Martedì 15 novembre 1927. Il quotidiano “L’Impero” coglie un diffuso malumore tra i tifosi giallorossi per i prezzi troppo alti dei biglietti delle partite interne della Roma. La squadra di Garbutt ha disputato appena tre gare di campionato in casa, contro Livorno, Verona e Juventus, ma le lamentele sono numerose.
«Decisamente i dirigenti della S.S. Roma (sic!!) non hanno altra preoccupazione che impinguare la loro cassaforte – si legge sul giornale capitolino, che va in stampa in serata – oppure sono presi dalla nobilissima idea di considerare lo sport del calcio come un genere di lusso, anzi di gran lusso? Pare di sì. Ad ogni modo è veramente doloroso vedere la domenica i nostri poveri tifosi avvicinarsi trepidanti agli sportelli e guardare con ansietà il cartellino che segnerà il prezzo di ingesso! Quanto si pagherà? Si domandavano già fra loro durante il viaggio che dovrà portarli da Roma all’Appio (il Motovelodromo Appio, stadio dei giallorossi, n.d.r.)».
Oltre ai prezzi salati, “L’Impero” lamenta il fatto che la Roma non renda disponibile per i propri tifosi un tariffario chiaro, in modo da evitare brutte sorprese: «Le società sportive non hanno infatti la buona abitudine di segnare i prezzi di ingresso sui manifesti murali, come avviene per esempio per i teatri, ma lasciano sempre che la mazzata, il povero tifoso la riceva quando già ha compiuto un viaggio per recarsi dove si svolgerà la partita, perché così facendo, pensano che giunti ormai alle porte del loro paradiso, non guarderanno a lire più o lire meno, ma rassegnati troveranno ugualmente la forza di sacrificarsi per lo sport da essi preferito».
Il quotidiano capitolino non menziona i prezzi dei posti più ambiti nelle tribune, limitandosi a spiegare che, per ripiego, tanti tifosi scelgono i settori popolari pagando 10 lire. «Dieci lire per un posto popolare sono un po’ troppe, se non addirittura esagerate – spiega “L’Impero” – specie all’Appio dove vi è da aggiungere la spesa per la pulitura dei pantaloni e delle scarpe oltre a quella non indifferente per recarvisi (con il tram, n.d.r.)».
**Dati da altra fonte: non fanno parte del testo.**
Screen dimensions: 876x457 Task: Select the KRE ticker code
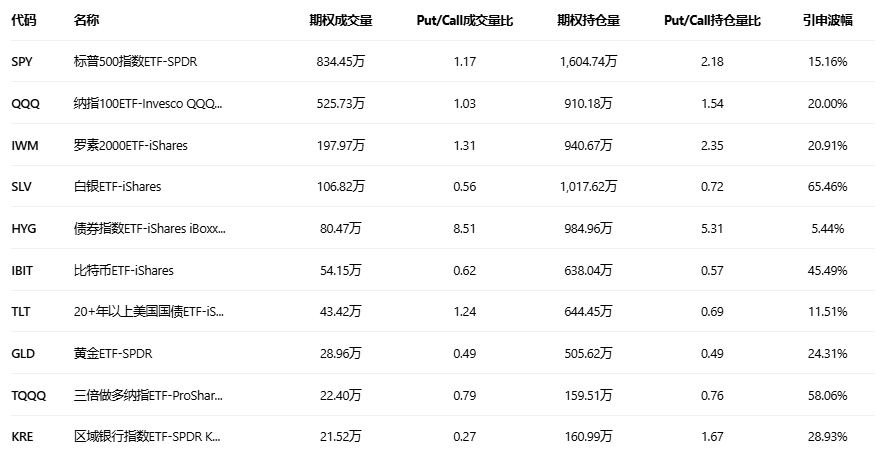pyautogui.click(x=22, y=438)
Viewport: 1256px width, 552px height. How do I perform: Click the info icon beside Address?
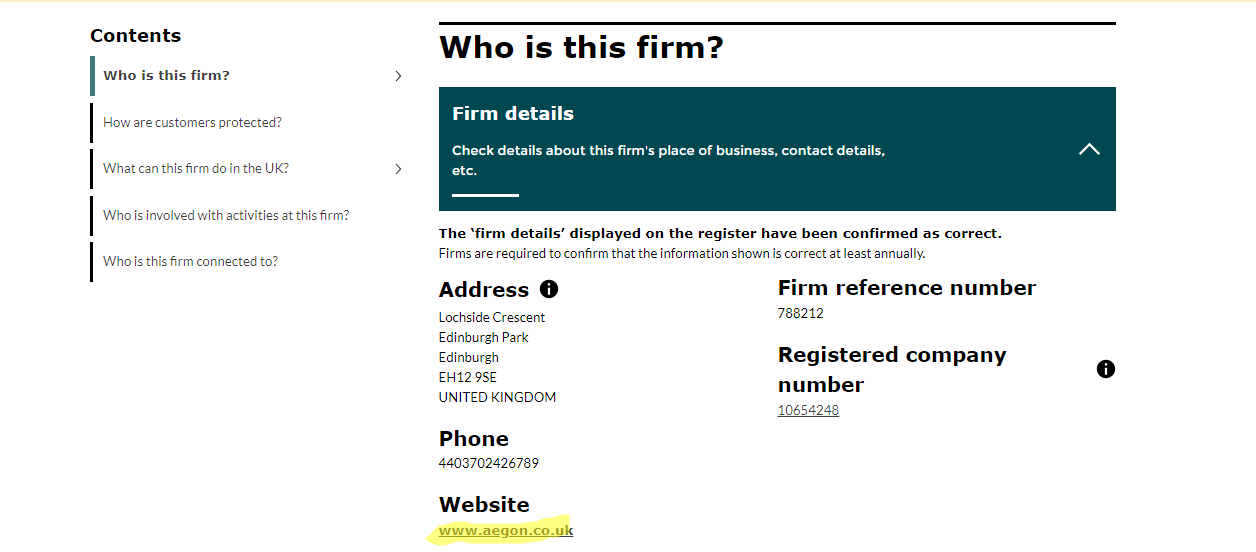pyautogui.click(x=548, y=289)
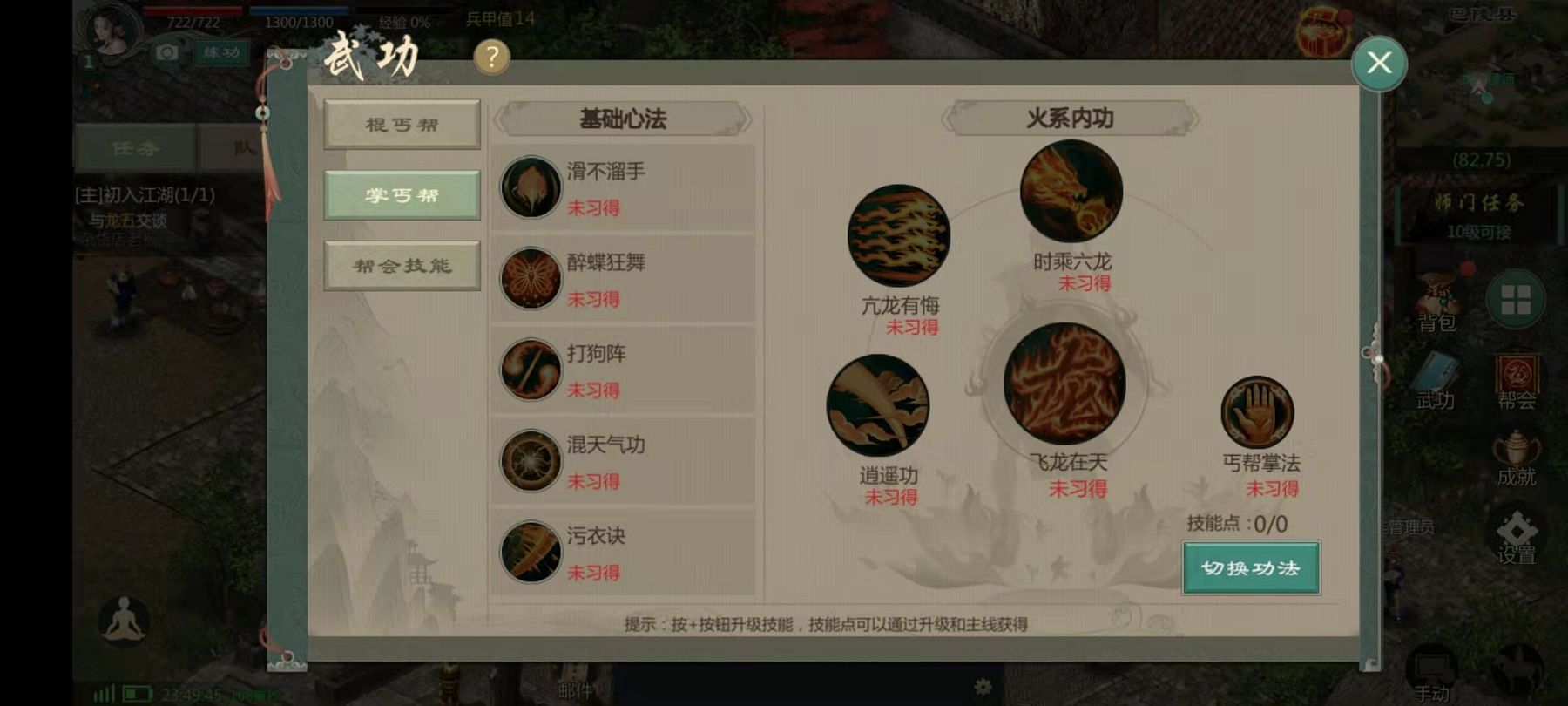Open the 设置 settings icon
This screenshot has height=706, width=1568.
(x=1517, y=536)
Nell’articolo si fa anche un riferimento sarcastico alla “quota 90”, ovvero all’avviato progetto di rivalutazione della nostra moneta con il governo che punta a raggiungere il cambio di 90 lire per una sterlina inglese: la Roma, al contrario, sembra essersi scordata di questa politica, svalutando la lira con prezzi fuori mercato.
Il sistema dei prezzi alti al bottegino rientra probabilmente nell’esigenza di raccogliere risorse da parte del club giallorosso, appena nato e già molto ambizioso. La gestione di una società sportiva professionistica, nel 1927, è già un’attività particolarmente onerosa, soprattutto ad alti livelli.
In serata si riunisce a Palazzo Braschi l’Ente sportivo provinciale della Federazione fascista dell’Urbe, che riceve il placet della Figc per disputare il 6 gennaio 1928 un incontro tra una selezione calcistica del Lazio e una del Piemonte. La riunione, che esamina anche altre questioni sportive, si chiude alle 23.30. La Federcalcio, con un comunicato ufficiale pubblicato anche dal comitato regionale laziale, fa sapere che sono aperte le iscrizioni al torneo riserve, cui devono obbligatoriamente partecipare le squadre di Divisione Nazionale, Prima e Seconda Divisione: anche la Roma, quindi, dovrà gestire ufficialmente una squadra B, cosa che peraltro sta già facendo sin da settembre.
Nella foto all’inizio dell’articolo: una formazione della Roma 1927-28.